> [Records from a data source]
--- begin ---

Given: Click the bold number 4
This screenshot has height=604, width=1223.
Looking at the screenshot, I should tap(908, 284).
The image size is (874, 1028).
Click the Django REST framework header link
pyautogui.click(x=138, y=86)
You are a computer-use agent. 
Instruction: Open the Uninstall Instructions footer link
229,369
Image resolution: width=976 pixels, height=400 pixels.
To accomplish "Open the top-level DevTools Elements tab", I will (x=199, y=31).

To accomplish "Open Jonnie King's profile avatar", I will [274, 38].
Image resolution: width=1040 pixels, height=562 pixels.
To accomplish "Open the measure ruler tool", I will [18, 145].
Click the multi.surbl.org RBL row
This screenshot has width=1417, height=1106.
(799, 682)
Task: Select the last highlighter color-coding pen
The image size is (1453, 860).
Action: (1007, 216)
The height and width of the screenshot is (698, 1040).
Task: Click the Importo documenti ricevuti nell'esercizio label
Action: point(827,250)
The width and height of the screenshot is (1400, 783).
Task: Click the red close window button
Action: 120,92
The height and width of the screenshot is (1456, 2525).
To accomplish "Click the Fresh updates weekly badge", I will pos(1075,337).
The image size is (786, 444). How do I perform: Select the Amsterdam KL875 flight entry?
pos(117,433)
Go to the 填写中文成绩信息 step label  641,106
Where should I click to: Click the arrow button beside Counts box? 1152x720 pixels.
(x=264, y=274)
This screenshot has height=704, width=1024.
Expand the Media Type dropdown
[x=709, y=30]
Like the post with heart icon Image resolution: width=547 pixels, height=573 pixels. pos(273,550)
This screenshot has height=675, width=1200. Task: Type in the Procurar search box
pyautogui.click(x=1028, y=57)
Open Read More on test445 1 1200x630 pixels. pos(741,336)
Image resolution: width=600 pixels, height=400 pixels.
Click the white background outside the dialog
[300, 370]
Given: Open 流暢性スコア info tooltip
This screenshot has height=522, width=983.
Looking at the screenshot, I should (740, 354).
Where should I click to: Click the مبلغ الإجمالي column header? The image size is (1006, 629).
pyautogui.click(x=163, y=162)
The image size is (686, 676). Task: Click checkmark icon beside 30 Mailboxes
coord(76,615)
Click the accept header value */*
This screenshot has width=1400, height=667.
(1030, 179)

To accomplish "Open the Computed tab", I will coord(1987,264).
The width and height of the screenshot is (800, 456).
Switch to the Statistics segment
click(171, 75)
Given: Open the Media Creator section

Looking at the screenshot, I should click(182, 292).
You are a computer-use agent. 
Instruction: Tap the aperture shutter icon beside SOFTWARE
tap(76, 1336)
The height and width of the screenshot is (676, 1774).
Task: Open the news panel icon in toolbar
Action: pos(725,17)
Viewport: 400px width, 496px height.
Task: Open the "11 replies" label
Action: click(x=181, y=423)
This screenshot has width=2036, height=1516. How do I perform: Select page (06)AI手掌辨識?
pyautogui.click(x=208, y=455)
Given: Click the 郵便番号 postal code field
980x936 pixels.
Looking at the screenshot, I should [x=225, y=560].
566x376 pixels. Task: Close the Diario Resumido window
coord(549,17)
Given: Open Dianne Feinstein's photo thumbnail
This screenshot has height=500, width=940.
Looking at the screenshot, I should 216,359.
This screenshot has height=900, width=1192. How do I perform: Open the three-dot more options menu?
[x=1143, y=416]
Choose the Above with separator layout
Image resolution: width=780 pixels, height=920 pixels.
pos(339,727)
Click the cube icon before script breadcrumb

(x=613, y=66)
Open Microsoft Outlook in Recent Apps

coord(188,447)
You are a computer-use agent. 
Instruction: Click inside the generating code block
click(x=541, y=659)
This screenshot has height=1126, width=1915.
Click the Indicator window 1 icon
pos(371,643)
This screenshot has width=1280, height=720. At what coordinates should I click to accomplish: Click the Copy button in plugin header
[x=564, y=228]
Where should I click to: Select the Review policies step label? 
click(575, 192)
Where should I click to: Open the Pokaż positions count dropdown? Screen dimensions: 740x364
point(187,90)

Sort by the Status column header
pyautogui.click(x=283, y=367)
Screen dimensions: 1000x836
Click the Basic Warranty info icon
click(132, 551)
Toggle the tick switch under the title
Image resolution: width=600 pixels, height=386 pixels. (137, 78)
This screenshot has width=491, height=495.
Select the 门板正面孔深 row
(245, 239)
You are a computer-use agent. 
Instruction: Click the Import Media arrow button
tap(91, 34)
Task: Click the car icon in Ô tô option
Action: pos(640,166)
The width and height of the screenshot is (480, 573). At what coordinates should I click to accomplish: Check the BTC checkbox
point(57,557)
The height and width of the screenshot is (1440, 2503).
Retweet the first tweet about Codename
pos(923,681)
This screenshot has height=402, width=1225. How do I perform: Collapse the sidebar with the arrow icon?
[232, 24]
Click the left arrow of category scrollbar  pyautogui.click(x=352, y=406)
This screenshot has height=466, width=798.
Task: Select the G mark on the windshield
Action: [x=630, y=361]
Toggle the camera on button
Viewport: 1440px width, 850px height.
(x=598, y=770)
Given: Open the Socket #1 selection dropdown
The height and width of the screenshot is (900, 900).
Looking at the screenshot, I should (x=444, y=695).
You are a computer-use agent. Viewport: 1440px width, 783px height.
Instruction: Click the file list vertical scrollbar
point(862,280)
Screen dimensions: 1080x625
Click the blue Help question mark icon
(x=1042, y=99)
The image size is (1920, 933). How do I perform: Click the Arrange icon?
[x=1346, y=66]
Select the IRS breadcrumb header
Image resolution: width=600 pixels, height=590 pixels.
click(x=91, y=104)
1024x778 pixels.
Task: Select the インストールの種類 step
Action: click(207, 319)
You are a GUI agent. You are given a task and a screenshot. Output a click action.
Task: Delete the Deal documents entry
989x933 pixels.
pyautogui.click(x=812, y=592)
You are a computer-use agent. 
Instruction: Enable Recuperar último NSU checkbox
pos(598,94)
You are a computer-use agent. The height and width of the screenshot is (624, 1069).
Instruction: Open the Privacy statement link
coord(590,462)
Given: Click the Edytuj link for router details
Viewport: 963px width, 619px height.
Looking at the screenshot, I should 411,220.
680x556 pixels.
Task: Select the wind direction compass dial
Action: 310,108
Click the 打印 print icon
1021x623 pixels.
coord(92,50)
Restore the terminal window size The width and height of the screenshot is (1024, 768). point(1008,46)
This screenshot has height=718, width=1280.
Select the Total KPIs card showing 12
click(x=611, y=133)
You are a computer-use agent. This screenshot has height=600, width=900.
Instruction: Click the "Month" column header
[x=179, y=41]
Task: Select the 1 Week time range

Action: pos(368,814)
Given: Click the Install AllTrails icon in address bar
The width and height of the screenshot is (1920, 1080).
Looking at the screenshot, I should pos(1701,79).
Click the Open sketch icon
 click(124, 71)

--- end ---

> [WHAT YOU NEED TO DO]
Turn every line of the material into a Markdown table with the columns "Nr" and "Line", one row per line, leaving out blank lines.

> [CORRECT RESPONSE]
| Nr | Line |
|---|---|
| 1 | Given: Click the bold number 4 |
| 2 | This screenshot has height=604, width=1223. |
| 3 | Looking at the screenshot, I should tap(908, 284). |
| 4 | The image size is (874, 1028). |
| 5 | Click the Django REST framework header link |
| 6 | pyautogui.click(x=138, y=86) |
| 7 | You are a computer-use agent.  |
| 8 | Instruction: Open the Uninstall Instructions footer link |
| 9 | 229,369 |
| 10 | Image resolution: width=976 pixels, height=400 pixels. |
| 11 | To accomplish "Open the top-level DevTools Elements tab", I will (x=199, y=31). |
| 12 | To accomplish "Open Jonnie King's profile avatar", I will [274, 38]. |
| 13 | Image resolution: width=1040 pixels, height=562 pixels. |
| 14 | To accomplish "Open the measure ruler tool", I will [18, 145]. |
| 15 | Click the multi.surbl.org RBL row |
| 16 | This screenshot has width=1417, height=1106. |
| 17 | (799, 682) |
| 18 | Task: Select the last highlighter color-coding pen |
| 19 | The image size is (1453, 860). |
| 20 | Action: (1007, 216) |
| 21 | The height and width of the screenshot is (698, 1040). |
| 22 | Task: Click the Importo documenti ricevuti nell'esercizio label |
| 23 | Action: point(827,250) |
| 24 | The width and height of the screenshot is (1400, 783). |
| 25 | Task: Click the red close window button |
| 26 | Action: 120,92 |
| 27 | The height and width of the screenshot is (1456, 2525). |
| 28 | To accomplish "Click the Fresh updates weekly badge", I will pos(1075,337). |
| 29 | The image size is (786, 444). How do I perform: Select the Amsterdam KL875 flight entry? |
| 30 | pos(117,433) |
| 31 | Go to the 填写中文成绩信息 step label  641,106 |
| 32 | Where should I click to: Click the arrow button beside Counts box? 1152x720 pixels. |
| 33 | (x=264, y=274) |
| 34 | This screenshot has height=704, width=1024. |
| 35 | Expand the Media Type dropdown |
| 36 | [x=709, y=30] |
| 37 | Like the post with heart icon Image resolution: width=547 pixels, height=573 pixels. pos(273,550) |
| 38 | This screenshot has height=675, width=1200. Task: Type in the Procurar search box |
| 39 | pyautogui.click(x=1028, y=57) |
| 40 | Open Read More on test445 1 1200x630 pixels. pos(741,336) |
| 41 | Image resolution: width=600 pixels, height=400 pixels. |
| 42 | Click the white background outside the dialog |
| 43 | [300, 370] |
| 44 | Given: Open 流暢性スコア info tooltip |
| 45 | This screenshot has height=522, width=983. |
| 46 | Looking at the screenshot, I should (740, 354). |
| 47 | Where should I click to: Click the مبلغ الإجمالي column header? The image size is (1006, 629). |
| 48 | pyautogui.click(x=163, y=162) |
| 49 | The image size is (686, 676). Task: Click checkmark icon beside 30 Mailboxes |
| 50 | coord(76,615) |
| 51 | Click the accept header value */* |
| 52 | This screenshot has width=1400, height=667. |
| 53 | (1030, 179) |
| 54 | To accomplish "Open the Computed tab", I will coord(1987,264). |
| 55 | The width and height of the screenshot is (800, 456). |
| 56 | Switch to the Statistics segment |
| 57 | click(171, 75) |
| 58 | Given: Open the Media Creator section |
| 59 | Looking at the screenshot, I should click(182, 292). |
| 60 | You are a computer-use agent.  |
| 61 | Instruction: Tap the aperture shutter icon beside SOFTWARE |
| 62 | tap(76, 1336) |
| 63 | The height and width of the screenshot is (676, 1774). |
| 64 | Task: Open the news panel icon in toolbar |
| 65 | Action: pos(725,17) |
| 66 | Viewport: 400px width, 496px height. |
| 67 | Task: Open the "11 replies" label |
| 68 | Action: click(x=181, y=423) |
| 69 | This screenshot has width=2036, height=1516. How do I perform: Select page (06)AI手掌辨識? |
| 70 | pyautogui.click(x=208, y=455) |
| 71 | Given: Click the 郵便番号 postal code field |
| 72 | 980x936 pixels. |
| 73 | Looking at the screenshot, I should [x=225, y=560]. |
| 74 | 566x376 pixels. Task: Close the Diario Resumido window |
| 75 | coord(549,17) |
| 76 | Given: Open Dianne Feinstein's photo thumbnail |
| 77 | This screenshot has height=500, width=940. |
| 78 | Looking at the screenshot, I should 216,359. |
| 79 | This screenshot has height=900, width=1192. How do I perform: Open the three-dot more options menu? |
| 80 | [x=1143, y=416] |
| 81 | Choose the Above with separator layout |
| 82 | Image resolution: width=780 pixels, height=920 pixels. |
| 83 | pos(339,727) |
| 84 | Click the cube icon before script breadcrumb |
| 85 | (x=613, y=66) |
| 86 | Open Microsoft Outlook in Recent Apps |
| 87 | coord(188,447) |
| 88 | You are a computer-use agent.  |
| 89 | Instruction: Click inside the generating code block |
| 90 | click(x=541, y=659) |
| 91 | This screenshot has height=1126, width=1915. |
| 92 | Click the Indicator window 1 icon |
| 93 | pos(371,643) |
| 94 | This screenshot has width=1280, height=720. At what coordinates should I click to accomplish: Click the Copy button in plugin header |
| 95 | [x=564, y=228] |
| 96 | Where should I click to: Select the Review policies step label?  |
| 97 | click(575, 192) |
| 98 | Where should I click to: Open the Pokaż positions count dropdown? Screen dimensions: 740x364 |
| 99 | point(187,90) |
| 100 | Sort by the Status column header |
| 101 | pyautogui.click(x=283, y=367) |
| 102 | Screen dimensions: 1000x836 |
| 103 | Click the Basic Warranty info icon |
| 104 | click(132, 551) |
| 105 | Toggle the tick switch under the title |
| 106 | Image resolution: width=600 pixels, height=386 pixels. (137, 78) |
| 107 | This screenshot has width=491, height=495. |
| 108 | Select the 门板正面孔深 row |
| 109 | (245, 239) |
| 110 | You are a computer-use agent.  |
| 111 | Instruction: Click the Import Media arrow button |
| 112 | tap(91, 34) |
| 113 | Task: Click the car icon in Ô tô option |
| 114 | Action: pos(640,166) |
| 115 | The width and height of the screenshot is (480, 573). At what coordinates should I click to accomplish: Check the BTC checkbox |
| 116 | point(57,557) |
| 117 | The height and width of the screenshot is (1440, 2503). |
| 118 | Retweet the first tweet about Codename |
| 119 | pos(923,681) |
| 120 | This screenshot has height=402, width=1225. How do I perform: Collapse the sidebar with the arrow icon? |
| 121 | [232, 24] |
| 122 | Click the left arrow of category scrollbar  pyautogui.click(x=352, y=406) |
| 123 | This screenshot has height=466, width=798. |
| 124 | Task: Select the G mark on the windshield |
| 125 | Action: [x=630, y=361] |
| 126 | Toggle the camera on button |
| 127 | Viewport: 1440px width, 850px height. |
| 128 | (x=598, y=770) |
| 129 | Given: Open the Socket #1 selection dropdown |
| 130 | The height and width of the screenshot is (900, 900). |
| 131 | Looking at the screenshot, I should (x=444, y=695). |
| 132 | You are a computer-use agent. Viewport: 1440px width, 783px height. |
| 133 | Instruction: Click the file list vertical scrollbar |
| 134 | point(862,280) |
| 135 | Screen dimensions: 1080x625 |
| 136 | Click the blue Help question mark icon |
| 137 | (x=1042, y=99) |
| 138 | The image size is (1920, 933). How do I perform: Click the Arrange icon? |
| 139 | [x=1346, y=66] |
| 140 | Select the IRS breadcrumb header |
| 141 | Image resolution: width=600 pixels, height=590 pixels. |
| 142 | click(x=91, y=104) |
| 143 | 1024x778 pixels. |
| 144 | Task: Select the インストールの種類 step |
| 145 | Action: click(207, 319) |
| 146 | You are a GUI agent. You are given a task and a screenshot. Output a click action. |
| 147 | Task: Delete the Deal documents entry |
| 148 | 989x933 pixels. |
| 149 | pyautogui.click(x=812, y=592) |
| 150 | You are a computer-use agent.  |
| 151 | Instruction: Enable Recuperar último NSU checkbox |
| 152 | pos(598,94) |
| 153 | You are a computer-use agent. The height and width of the screenshot is (624, 1069). |
| 154 | Instruction: Open the Privacy statement link |
| 155 | coord(590,462) |
| 156 | Given: Click the Edytuj link for router details |
| 157 | Viewport: 963px width, 619px height. |
| 158 | Looking at the screenshot, I should 411,220. |
| 159 | 680x556 pixels. |
| 160 | Task: Select the wind direction compass dial |
| 161 | Action: 310,108 |
| 162 | Click the 打印 print icon |
| 163 | 1021x623 pixels. |
| 164 | coord(92,50) |
| 165 | Restore the terminal window size The width and height of the screenshot is (1024, 768). point(1008,46) |
| 166 | This screenshot has height=718, width=1280. |
| 167 | Select the Total KPIs card showing 12 |
| 168 | click(x=611, y=133) |
| 169 | You are a computer-use agent. This screenshot has height=600, width=900. |
| 170 | Instruction: Click the "Month" column header |
| 171 | [x=179, y=41] |
| 172 | Task: Select the 1 Week time range |
| 173 | Action: pos(368,814) |
| 174 | Given: Click the Install AllTrails icon in address bar |
| 175 | The width and height of the screenshot is (1920, 1080). |
| 176 | Looking at the screenshot, I should pos(1701,79). |
| 177 | Click the Open sketch icon |
| 178 |  click(124, 71) |